*Assignment*.
All the data should be transcribed exactly, with every line kept.

Dataset entries:

· · ·

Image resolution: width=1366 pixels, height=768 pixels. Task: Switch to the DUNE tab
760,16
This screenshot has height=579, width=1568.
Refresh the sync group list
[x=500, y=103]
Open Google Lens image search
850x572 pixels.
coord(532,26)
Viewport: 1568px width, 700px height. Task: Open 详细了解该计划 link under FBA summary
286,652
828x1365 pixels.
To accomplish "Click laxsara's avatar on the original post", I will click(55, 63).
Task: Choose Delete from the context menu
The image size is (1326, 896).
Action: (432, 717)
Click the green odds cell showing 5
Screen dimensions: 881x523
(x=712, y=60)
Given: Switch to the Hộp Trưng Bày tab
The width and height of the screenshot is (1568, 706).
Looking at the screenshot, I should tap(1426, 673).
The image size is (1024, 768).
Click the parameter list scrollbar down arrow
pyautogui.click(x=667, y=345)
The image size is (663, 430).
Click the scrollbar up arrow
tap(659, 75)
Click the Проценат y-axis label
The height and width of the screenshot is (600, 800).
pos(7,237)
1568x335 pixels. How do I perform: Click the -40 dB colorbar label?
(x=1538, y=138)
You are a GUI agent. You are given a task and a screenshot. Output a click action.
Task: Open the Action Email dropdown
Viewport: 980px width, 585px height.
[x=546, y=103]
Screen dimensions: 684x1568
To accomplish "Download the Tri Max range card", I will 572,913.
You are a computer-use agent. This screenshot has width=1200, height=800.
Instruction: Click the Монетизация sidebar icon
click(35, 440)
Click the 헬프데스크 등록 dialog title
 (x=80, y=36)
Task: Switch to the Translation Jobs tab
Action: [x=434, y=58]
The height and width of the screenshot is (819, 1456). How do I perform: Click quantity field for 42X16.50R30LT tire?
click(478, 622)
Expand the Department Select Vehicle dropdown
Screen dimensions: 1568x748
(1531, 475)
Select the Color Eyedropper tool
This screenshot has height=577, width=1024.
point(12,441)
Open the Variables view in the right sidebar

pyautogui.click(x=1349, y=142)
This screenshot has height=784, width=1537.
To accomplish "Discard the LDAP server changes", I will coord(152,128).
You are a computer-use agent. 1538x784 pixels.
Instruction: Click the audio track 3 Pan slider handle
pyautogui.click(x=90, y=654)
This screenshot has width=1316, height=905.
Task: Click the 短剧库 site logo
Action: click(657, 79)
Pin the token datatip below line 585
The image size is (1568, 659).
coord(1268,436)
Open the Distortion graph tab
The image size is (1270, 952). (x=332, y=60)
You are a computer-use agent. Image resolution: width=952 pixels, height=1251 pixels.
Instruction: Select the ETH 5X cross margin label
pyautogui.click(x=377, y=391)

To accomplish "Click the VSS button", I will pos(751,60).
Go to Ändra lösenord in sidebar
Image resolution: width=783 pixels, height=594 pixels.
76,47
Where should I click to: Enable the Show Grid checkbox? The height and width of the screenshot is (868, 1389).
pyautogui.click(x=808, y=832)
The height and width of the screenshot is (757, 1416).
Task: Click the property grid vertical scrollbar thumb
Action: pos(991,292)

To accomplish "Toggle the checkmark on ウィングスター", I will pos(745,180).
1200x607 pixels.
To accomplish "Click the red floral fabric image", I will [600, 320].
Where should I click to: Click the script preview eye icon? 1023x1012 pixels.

· · ·

*Your solution*.
Image resolution: width=1366 pixels, height=768 pixels. Task: Switch to the DUNE tab
760,16
This screenshot has height=579, width=1568.
Refresh the sync group list
[x=500, y=103]
Open Google Lens image search
850x572 pixels.
coord(532,26)
Viewport: 1568px width, 700px height. Task: Open 详细了解该计划 link under FBA summary
286,652
828x1365 pixels.
To accomplish "Click laxsara's avatar on the original post", I will click(55, 63).
Task: Choose Delete from the context menu
The image size is (1326, 896).
Action: (432, 717)
Click the green odds cell showing 5
Screen dimensions: 881x523
(x=712, y=60)
Given: Switch to the Hộp Trưng Bày tab
The width and height of the screenshot is (1568, 706).
Looking at the screenshot, I should tap(1426, 673).
The image size is (1024, 768).
Click the parameter list scrollbar down arrow
pyautogui.click(x=667, y=345)
The image size is (663, 430).
Click the scrollbar up arrow
tap(659, 75)
Click the Проценат y-axis label
The height and width of the screenshot is (600, 800).
pos(7,237)
1568x335 pixels. How do I perform: Click the -40 dB colorbar label?
(x=1538, y=138)
You are a GUI agent. You are given a task and a screenshot. Output a click action.
Task: Open the Action Email dropdown
Viewport: 980px width, 585px height.
[x=546, y=103]
Screen dimensions: 684x1568
To accomplish "Download the Tri Max range card", I will 572,913.
You are a computer-use agent. This screenshot has width=1200, height=800.
Instruction: Click the Монетизация sidebar icon
click(35, 440)
Click the 헬프데스크 등록 dialog title
 (x=80, y=36)
Task: Switch to the Translation Jobs tab
Action: [x=434, y=58]
The height and width of the screenshot is (819, 1456). How do I perform: Click quantity field for 42X16.50R30LT tire?
click(478, 622)
Expand the Department Select Vehicle dropdown
Screen dimensions: 1568x748
(1531, 475)
Select the Color Eyedropper tool
This screenshot has height=577, width=1024.
point(12,441)
Open the Variables view in the right sidebar

pyautogui.click(x=1349, y=142)
This screenshot has height=784, width=1537.
To accomplish "Discard the LDAP server changes", I will coord(152,128).
You are a computer-use agent. 1538x784 pixels.
Instruction: Click the audio track 3 Pan slider handle
pyautogui.click(x=90, y=654)
This screenshot has width=1316, height=905.
Task: Click the 短剧库 site logo
Action: click(657, 79)
Pin the token datatip below line 585
The image size is (1568, 659).
coord(1268,436)
Open the Distortion graph tab
The image size is (1270, 952). (x=332, y=60)
You are a computer-use agent. Image resolution: width=952 pixels, height=1251 pixels.
Instruction: Select the ETH 5X cross margin label
pyautogui.click(x=377, y=391)

To accomplish "Click the VSS button", I will pos(751,60).
Go to Ändra lösenord in sidebar
Image resolution: width=783 pixels, height=594 pixels.
76,47
Where should I click to: Enable the Show Grid checkbox? The height and width of the screenshot is (868, 1389).
pyautogui.click(x=808, y=832)
The height and width of the screenshot is (757, 1416).
Task: Click the property grid vertical scrollbar thumb
Action: pos(991,292)

To accomplish "Toggle the checkmark on ウィングスター", I will pos(745,180).
1200x607 pixels.
To accomplish "Click the red floral fabric image", I will [600, 320].
Where should I click to: Click the script preview eye icon? 1023x1012 pixels.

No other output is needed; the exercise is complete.